The "ROsafe" program was designed as an intervention with an educational as well as a service providing component, based on evidence and theory to increase STI testing behavior by senior vocational students. The results of this cluster randomized study suggest that the intervention that offered education combined with health services had positive effects on the uptake of STI testing among students with sexual experience. Compared to a control group, students that received the health education and were offered sexual health services in the schools were more often tested (OR 4.25) for STI than students who received only one of these components.
The prevalence rate of STI of students in the study group tested after the intervention was lower than expected. Only 1.4% of the sample tested positive for Chlamydia, while in a large national Chlamydia study in the Netherlands an overall prevalence of 2.0% was found, with 3.2% in highly urban areas (in which our study group lives) . Furthermore, in higher risk populations such as in visitors of the Rotterdam STI clinic, Chlamydia prevalence is around 10% .
The hypothesis that offering school based facilities can enhance the uptake of sexual health care is supported by other studies [25–29]. Characteristics of the services provided in this study are in line with those that are identified as facilitators for the use of school based sexual health services for adolescents . For example, the services were offered in a space that was confidential, easy accessible, free of charge, with the possibility to take a friend along. Our study is rather unique because, to our knowledge, no studies exist on school-based interventions to promote STI testing among adolescents that combine health education and sexual health services. However, school-based interventions aiming at testing (among other outcomes) comprising only educational components could not discover significant effects on STI testing [16, 17].
Female students were more often tested than male students. The difference in test-rate between female students and male students was large: 21.5% of sexually experienced women versus 5.4% of the men performed an STI test. Also at the school based sexual health service most of the clients were female. Perhaps school based health services are more accepted by women, as was also suggested in a review by Kirby who observed that older males may not be easily reached by school- based or school-linked clinics in the United States . European studies also suggest that male students have other preferences than female students with respect to school based health services and school based sexual health services. E.g. a Swedish study by Makenzius among male students revealed that a majority of them felt the need for counseling and advice about their sexuality, but that they needed more male-friendly youth health services, such as male staff, special hours for males and alternative methods of STI testing, such as Internet-service for Chlamydia testing . The preference for male staff by boys was also reported in a study among British secondary school students. The school drop-in clinics were most frequently visited by girls . However, also among the general STI clinic visitors (not school- based) below 25 years in the Netherlands, 65% is female [32, 33].

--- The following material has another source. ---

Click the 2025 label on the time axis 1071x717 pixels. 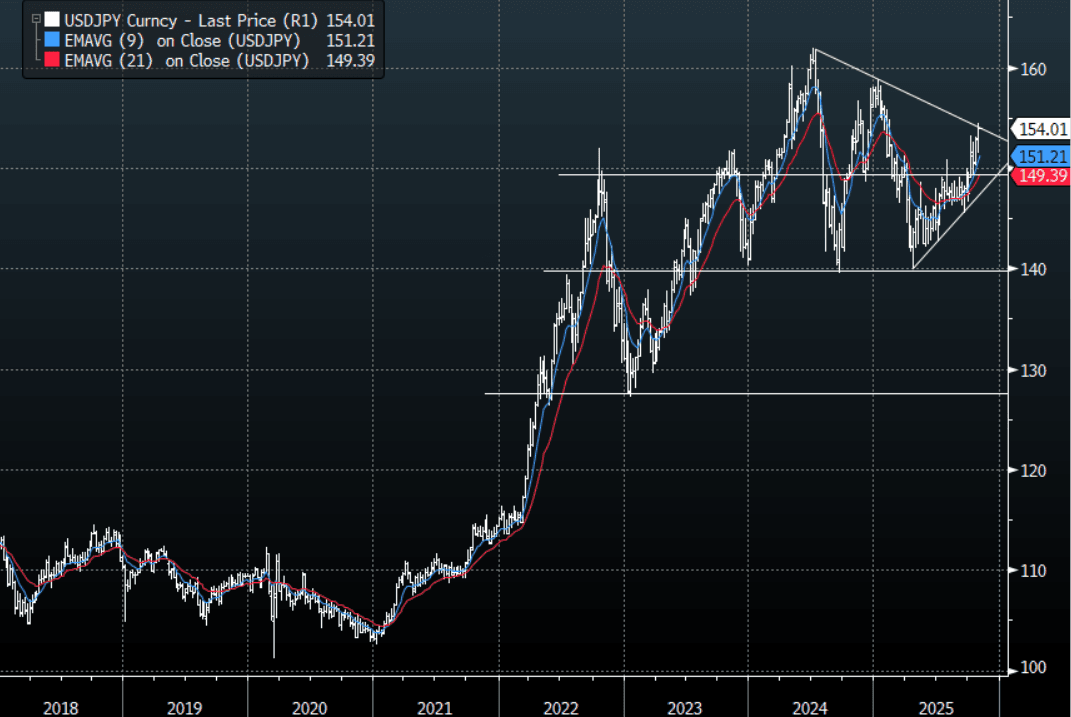(934, 707)
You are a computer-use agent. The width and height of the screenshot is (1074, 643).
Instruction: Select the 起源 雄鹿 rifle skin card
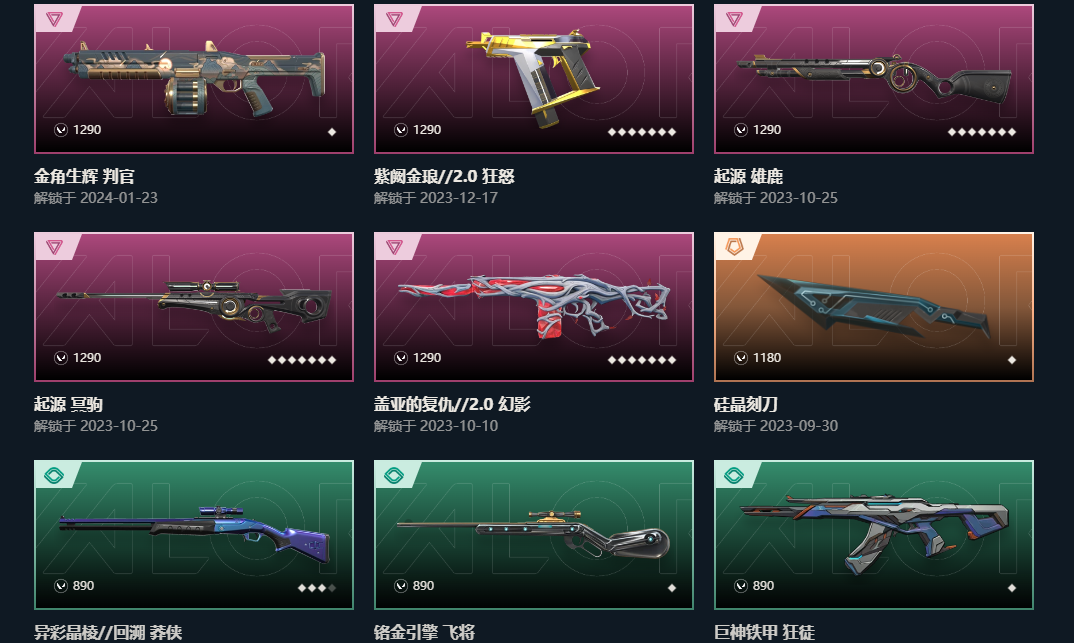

Students who were absent at baseline were excluded from the analysis. However, in the entire sample which also includes those without a baseline measurement (n = 1762), reported STI prevalence was 8.0%. This indicates that students that were tested for STI during the time of the intervention were more often absent at baseline. Possibly, these students were more at risk for STI than those who were present al baseline. Data on their sexual behavior is available from the 2 months preceding their follow up measurement, and shows that their sexual behavior was not riskier from students who were compliant at baseline. However, evidence exist that students who drop out or have less attachment to school have more sexual risk behavior due to a riskier lifestyle which might be related to absenteeism and drop out .
Several methodological limitations should be considered in interpreting this study. Although teachers were requested to administer questionnaires to absent students in one of the following lessons, this study was confronted with a high attrition. Only 57% of the baseline sample was compliant at one or more follow-up measurements, due to high levels of absenteeism from school among these students. It is unknown whether this absenteeism is in any way related to the study, because the participating schools could not provide figures on absenteeism at school or class level. However, the Ministry of Education calculates school drop-out rates on the base of registrations at the start and finish of the school year. The 2009 figures showed a 13% drop out at vocational schools in the Rotterdam-Rijnmond area in the school year 2007/2008 .
Another reason for loss to follow-up was transfer of students to another class or school. Also, not all teachers were cooperative in administering each follow up questionnaire to their students, due to workloads, illness, cancellations of lessons, exams, and periods of work placement when students were not in the school. The cooperation of teachers also depended on their degree of involvement with the subject. High attrition rates for intervention research or low compliance in a school screening program are not rare in this type of research in schools, especially when targeting high risk youth [16, 35, 36]. The outcome measure of STI testing could be constructed if a student was compliant for at least 1 follow-up measurement. Due to missing data at follow-up measurements, test rates can be underestimated. If a student reported no test at t1, but dropped out after t1, a possible test after t1 is not reported. Self reports were the principal mean of data collection. Where possible, client registrations of the health services were matched to the self reports. However, only 61% of self reported STI tests could be successfully matched. Apart from the low response rates at the follow-up questionnaires this was due to the fact that students could choose to be seen anonymously, and at the questionnaires only a few identifying questions were asked (not their name).
A second limitation, also caused by a high degree of absenteeism, was that only a minority of the students received the complete intervention: only 32% of students who filled out the questionnaire at t1 reported to have received the full intervention, However, 26% did not fill out the t1 questionnaire, and it is unknown whether they received any of the intervention components.